__INSTRUÇÃO DE TRABALHO__: Pode devolver na íntegra, sem mudar uma só palavra, o texto sobre a diferença entre conto e romance?

Escrever um romance é pregar ladrilhos. Escrever um conto é fundir em concreto. Não sei de quem são essas frases certeiras. Tenho-a escutado e repetido, a tanto tempo, sem que ninguém reclamasse, que começo a acreditar que seja minha. Existe outra comparação, que é parente pobre da anterior: o conto é uma flecha no centro do branco, enquanto o romance é caçar coelhos. Em todo caso, esta pergunta do leitor é uma excelente ocasião para dar voltas mais uma vez, como sempre, e discutir sobre a diferença dos gêneros literários distintos, porém, confundíveis. Uma razão para isto, pode ser a distração em atribuir as diferenças de acordo ao tamanho do conto, com distinções de gênero entre conto-curto e conto-largo. A diferença é válida entre um conto e outro, mas nunca entre um conto e um romance.

__REGISTROS EXTRAÍDOS__:
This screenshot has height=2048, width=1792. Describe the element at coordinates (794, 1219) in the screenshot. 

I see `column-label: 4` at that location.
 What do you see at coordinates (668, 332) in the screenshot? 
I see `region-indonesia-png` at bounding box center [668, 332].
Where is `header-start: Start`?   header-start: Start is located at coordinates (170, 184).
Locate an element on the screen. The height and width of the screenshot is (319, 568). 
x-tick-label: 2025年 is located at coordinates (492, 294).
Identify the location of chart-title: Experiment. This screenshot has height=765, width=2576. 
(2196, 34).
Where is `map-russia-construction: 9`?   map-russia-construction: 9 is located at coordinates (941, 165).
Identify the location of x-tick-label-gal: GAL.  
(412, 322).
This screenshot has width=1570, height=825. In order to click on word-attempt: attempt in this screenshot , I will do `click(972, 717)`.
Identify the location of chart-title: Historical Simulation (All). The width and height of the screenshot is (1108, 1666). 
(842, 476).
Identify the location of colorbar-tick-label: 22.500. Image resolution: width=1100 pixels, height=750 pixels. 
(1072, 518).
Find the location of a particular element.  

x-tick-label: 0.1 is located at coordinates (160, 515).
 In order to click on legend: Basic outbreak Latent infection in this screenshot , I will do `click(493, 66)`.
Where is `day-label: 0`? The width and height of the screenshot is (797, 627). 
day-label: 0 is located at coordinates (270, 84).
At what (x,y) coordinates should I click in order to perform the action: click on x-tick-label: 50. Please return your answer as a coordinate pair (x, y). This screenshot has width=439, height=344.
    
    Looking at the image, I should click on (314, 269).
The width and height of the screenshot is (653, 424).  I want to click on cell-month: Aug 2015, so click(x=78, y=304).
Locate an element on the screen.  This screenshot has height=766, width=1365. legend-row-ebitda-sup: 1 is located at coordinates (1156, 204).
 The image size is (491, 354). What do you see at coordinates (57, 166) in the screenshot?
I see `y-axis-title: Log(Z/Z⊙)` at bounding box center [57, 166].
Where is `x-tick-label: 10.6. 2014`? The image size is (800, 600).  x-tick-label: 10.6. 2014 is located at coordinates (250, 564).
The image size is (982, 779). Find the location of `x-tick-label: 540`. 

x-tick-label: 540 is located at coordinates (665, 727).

__SUA RESPOSTA__:
Escrever um romance é pregar ladrilhos. Escrever um conto é fundir em concreto. Não sei de quem são essas frases certeiras. Tenho-a escutado e repetido, a tanto tempo, sem que ninguém reclamasse, que começo a acreditar que seja minha. Existe outra comparação, que é parente pobre da anterior: o conto é uma flecha no centro do branco, enquanto o romance é caçar coelhos. Em todo caso, esta pergunta do leitor é uma excelente ocasião para dar voltas mais uma vez, como sempre, e discutir sobre a diferença dos gêneros literários distintos, porém, confundíveis. Uma razão para isto, pode ser a distração em atribuir as diferenças de acordo ao tamanho do conto, com distinções de gênero entre conto-curto e conto-largo. A diferença é válida entre um conto e outro, mas nunca entre um conto e um romance.